-- THE PROBLEM --
Write out every row below with no changes to its wording or punctuation.

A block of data

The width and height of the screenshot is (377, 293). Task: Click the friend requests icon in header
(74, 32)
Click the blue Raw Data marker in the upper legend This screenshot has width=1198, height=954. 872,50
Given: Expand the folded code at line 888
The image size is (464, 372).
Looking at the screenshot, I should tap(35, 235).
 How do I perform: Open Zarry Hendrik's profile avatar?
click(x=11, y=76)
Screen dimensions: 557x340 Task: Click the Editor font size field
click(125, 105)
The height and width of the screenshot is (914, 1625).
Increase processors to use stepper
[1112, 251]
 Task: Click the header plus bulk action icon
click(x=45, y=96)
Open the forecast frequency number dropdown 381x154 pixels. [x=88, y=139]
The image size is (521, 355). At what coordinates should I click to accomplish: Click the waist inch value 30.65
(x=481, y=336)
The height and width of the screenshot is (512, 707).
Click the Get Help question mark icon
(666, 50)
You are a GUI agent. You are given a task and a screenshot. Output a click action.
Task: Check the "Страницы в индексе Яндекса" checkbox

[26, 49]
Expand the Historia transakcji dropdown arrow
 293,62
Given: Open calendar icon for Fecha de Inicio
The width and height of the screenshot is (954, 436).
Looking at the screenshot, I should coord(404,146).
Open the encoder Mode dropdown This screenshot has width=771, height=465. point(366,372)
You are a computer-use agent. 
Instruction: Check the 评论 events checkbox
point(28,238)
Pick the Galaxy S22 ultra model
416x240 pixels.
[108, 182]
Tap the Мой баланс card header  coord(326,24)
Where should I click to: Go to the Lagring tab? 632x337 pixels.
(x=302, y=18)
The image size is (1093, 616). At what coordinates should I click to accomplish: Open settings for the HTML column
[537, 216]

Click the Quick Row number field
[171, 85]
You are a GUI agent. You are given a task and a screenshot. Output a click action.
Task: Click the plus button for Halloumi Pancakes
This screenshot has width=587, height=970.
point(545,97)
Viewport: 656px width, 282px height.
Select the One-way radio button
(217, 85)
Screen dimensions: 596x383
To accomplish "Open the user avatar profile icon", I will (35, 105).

-- EXPECTED OUTPUT --
The width and height of the screenshot is (377, 293). Task: Click the friend requests icon in header
(74, 32)
Click the blue Raw Data marker in the upper legend This screenshot has width=1198, height=954. 872,50
Given: Expand the folded code at line 888
The image size is (464, 372).
Looking at the screenshot, I should tap(35, 235).
 How do I perform: Open Zarry Hendrik's profile avatar?
click(x=11, y=76)
Screen dimensions: 557x340 Task: Click the Editor font size field
click(125, 105)
The height and width of the screenshot is (914, 1625).
Increase processors to use stepper
[1112, 251]
 Task: Click the header plus bulk action icon
click(x=45, y=96)
Open the forecast frequency number dropdown 381x154 pixels. [x=88, y=139]
The image size is (521, 355). At what coordinates should I click to accomplish: Click the waist inch value 30.65
(x=481, y=336)
The height and width of the screenshot is (512, 707).
Click the Get Help question mark icon
(666, 50)
You are a GUI agent. You are given a task and a screenshot. Output a click action.
Task: Check the "Страницы в индексе Яндекса" checkbox

[26, 49]
Expand the Historia transakcji dropdown arrow
 293,62
Given: Open calendar icon for Fecha de Inicio
The width and height of the screenshot is (954, 436).
Looking at the screenshot, I should coord(404,146).
Open the encoder Mode dropdown This screenshot has width=771, height=465. point(366,372)
You are a computer-use agent. 
Instruction: Check the 评论 events checkbox
point(28,238)
Pick the Galaxy S22 ultra model
416x240 pixels.
[108, 182]
Tap the Мой баланс card header  coord(326,24)
Where should I click to: Go to the Lagring tab? 632x337 pixels.
(x=302, y=18)
The image size is (1093, 616). At what coordinates should I click to accomplish: Open settings for the HTML column
[537, 216]

Click the Quick Row number field
[171, 85]
You are a GUI agent. You are given a task and a screenshot. Output a click action.
Task: Click the plus button for Halloumi Pancakes
This screenshot has width=587, height=970.
point(545,97)
Viewport: 656px width, 282px height.
Select the One-way radio button
(217, 85)
Screen dimensions: 596x383
To accomplish "Open the user avatar profile icon", I will (35, 105).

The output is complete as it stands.